→ Exercise brief:
Going through the data below, copy out each line where the word "this" shows up.

→ Excerpted records:
------------------------------------------------
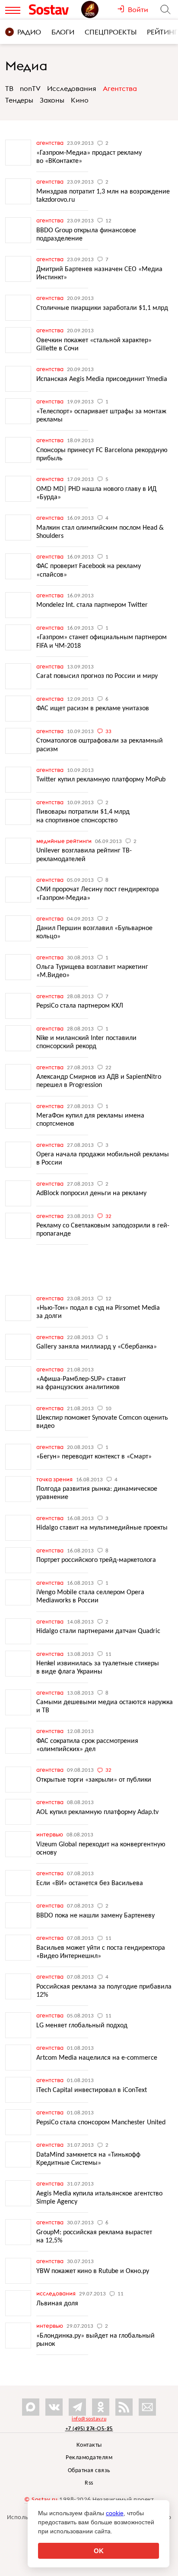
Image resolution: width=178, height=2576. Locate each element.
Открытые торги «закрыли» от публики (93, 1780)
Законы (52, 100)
------------------------------------------------
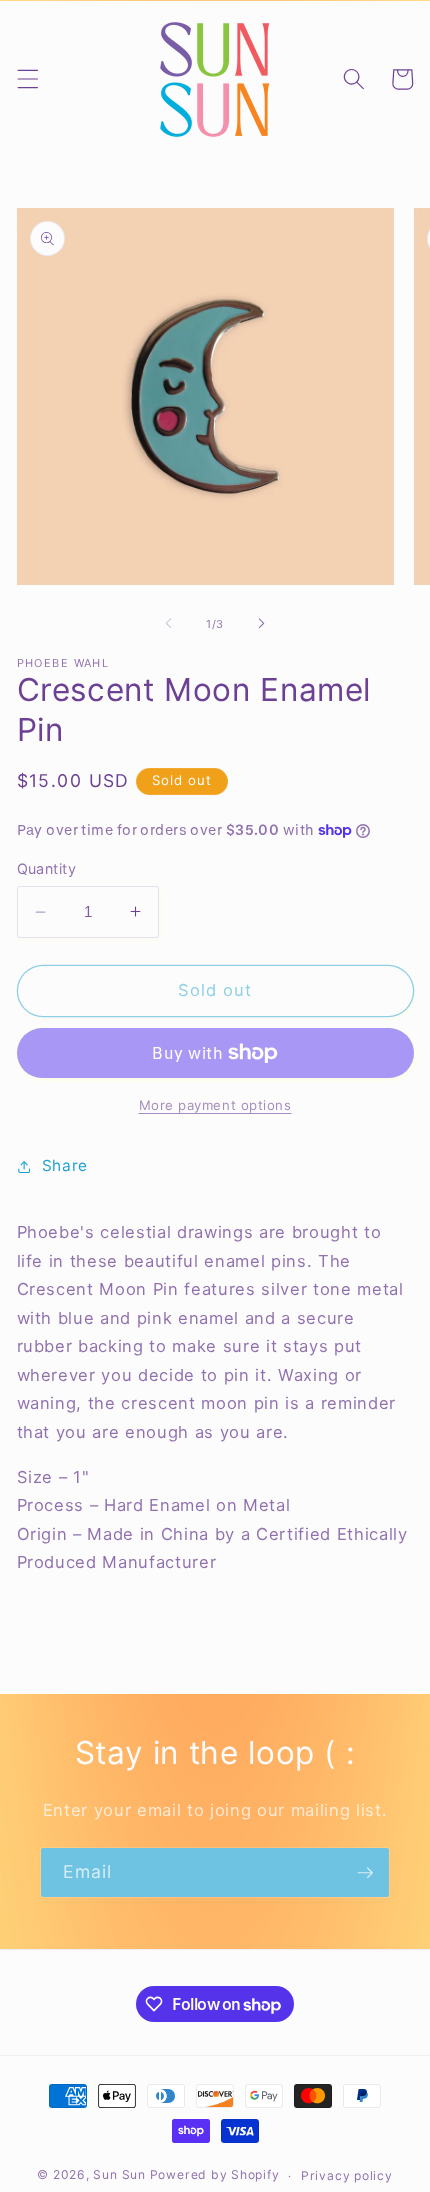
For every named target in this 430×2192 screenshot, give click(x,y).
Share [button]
------------------------------------------------
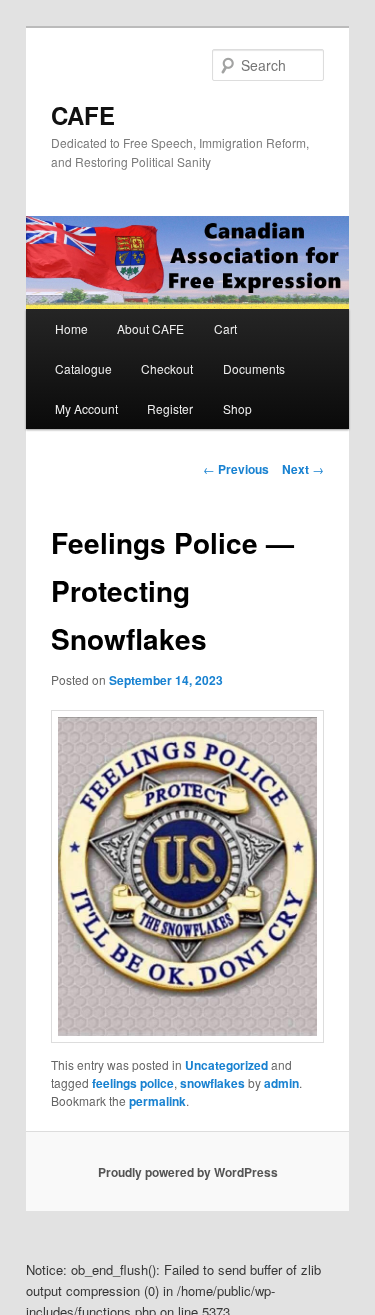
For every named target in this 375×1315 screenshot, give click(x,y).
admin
------------------------------------------------
→ Exercise solution:
For every named target in this 430×2192 screenshot, give click(x,y).
For every named target in this 375×1315 screenshot, give click(x,y).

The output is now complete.